Die Kirche in den 2010ern: Ein Jahrzehnt des Grauens und der Krise


Die katholische Kirche steckt in einer tiefen Krise, von der das abgelaufene Jahrzehnt geprägt war. Skandale, Missbrauch, Vertrauensverluste und ein Kulturbruch im alten Kerngebiet Westeuropa sind die Ursachen. Ein Rückblick.

Alexander Brüggemann | katholisch.de

Januar 2010 bis Dezember 2019 – was für ein zweites Jahrzehnt des 21. Jahrhunderts! Es begann mit dem Arabischen Frühling, der trügerischen Hoffnung auf eine baldige Demokratisierung der Arabischen Welt. Das Ergebnis waren neue Kriege und neue Diktaturen. Als Kollateralschaden ist das Christentum im Nahen Osten in weiteren Ländern verstümmelt, womöglich dem Untergang geweiht. Viele Kirchenvertreter fühlen sich auch von den Mitchristen im Westen im Stich gelassen.

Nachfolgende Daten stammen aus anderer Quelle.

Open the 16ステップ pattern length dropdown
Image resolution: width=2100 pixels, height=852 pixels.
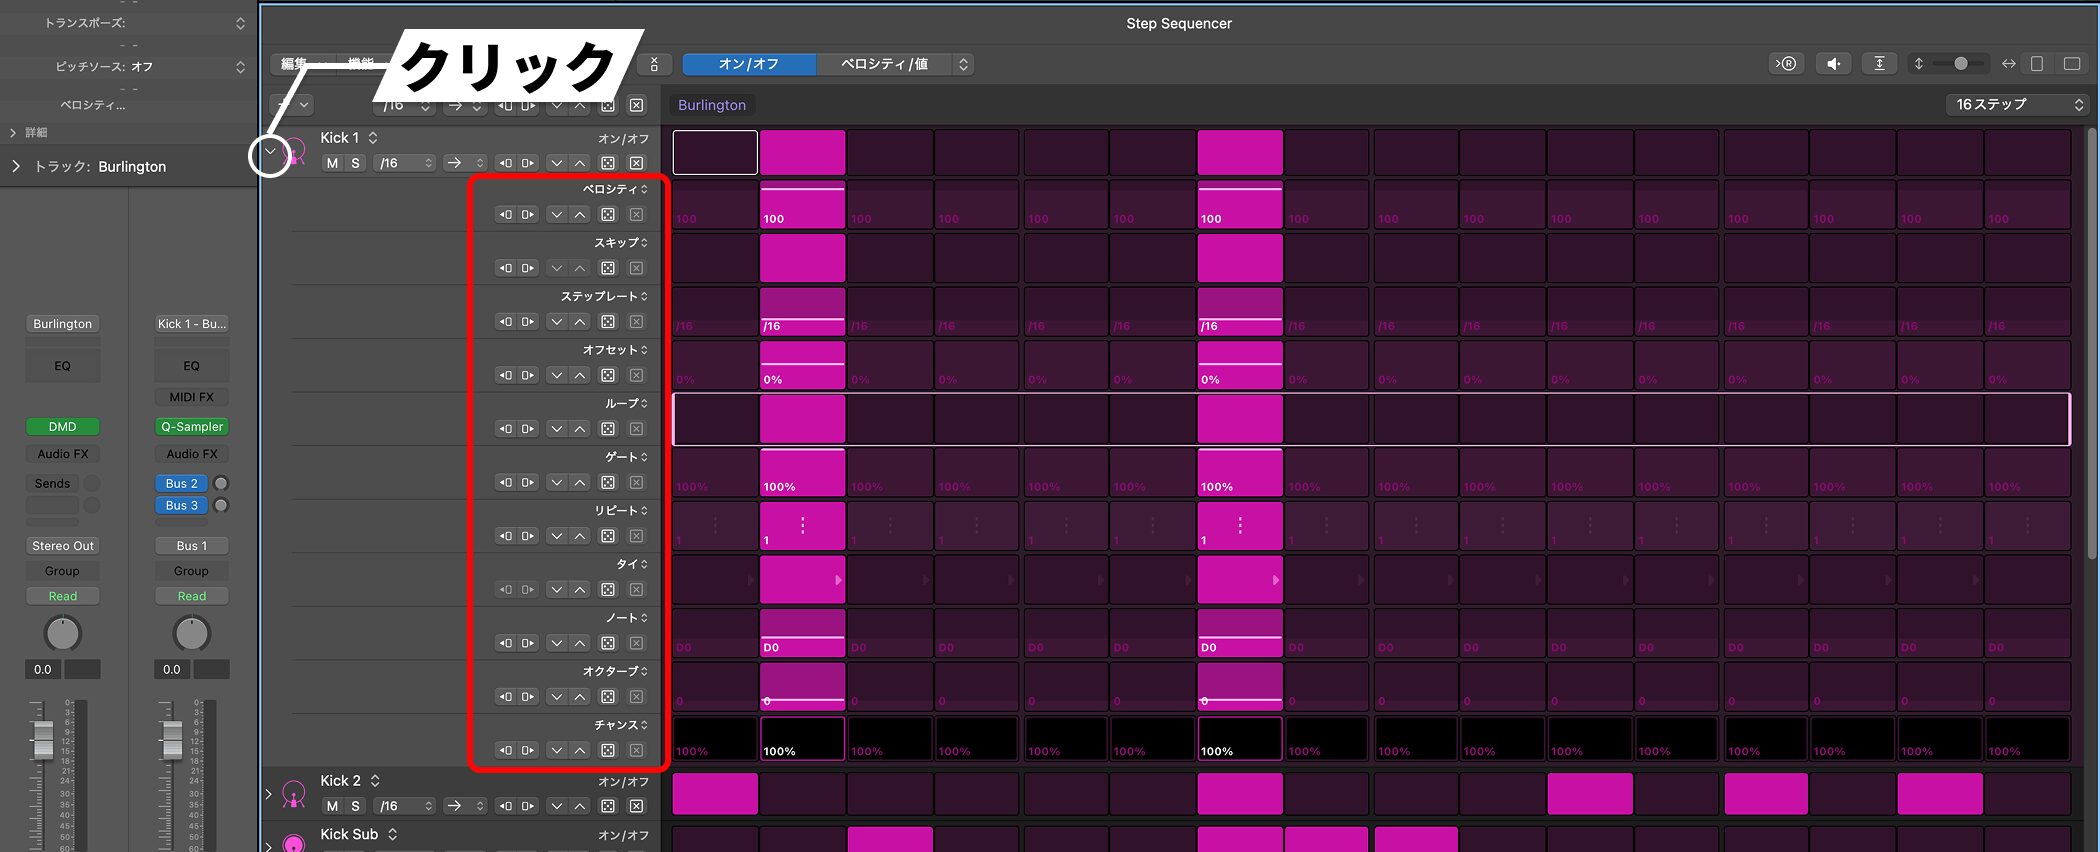click(2018, 104)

Papst Benedikt XVI. – zu Beginn des Jahrzehnts am Ende seiner Kräfte, überfordert mit dem Ausmisten im Vatikan: Finanzskandale, „Vatileaks“, die Rede von einer „Schwulen-Lobby“. Mit fast 86 Jahren ging er im Spätwinter 2013, um Platz für einen anderen, kräftigeren zu machen – und die Kardinäle votierten für einen Neuanfang und Reformen. Eine „franziskanische Wende“, so wurde das bald genannt. Eine Zeit der Hoffnung, des Aufbruchs, des unerwarteten Jubels für das Papsttum über die Kirchengrenzen hinweg.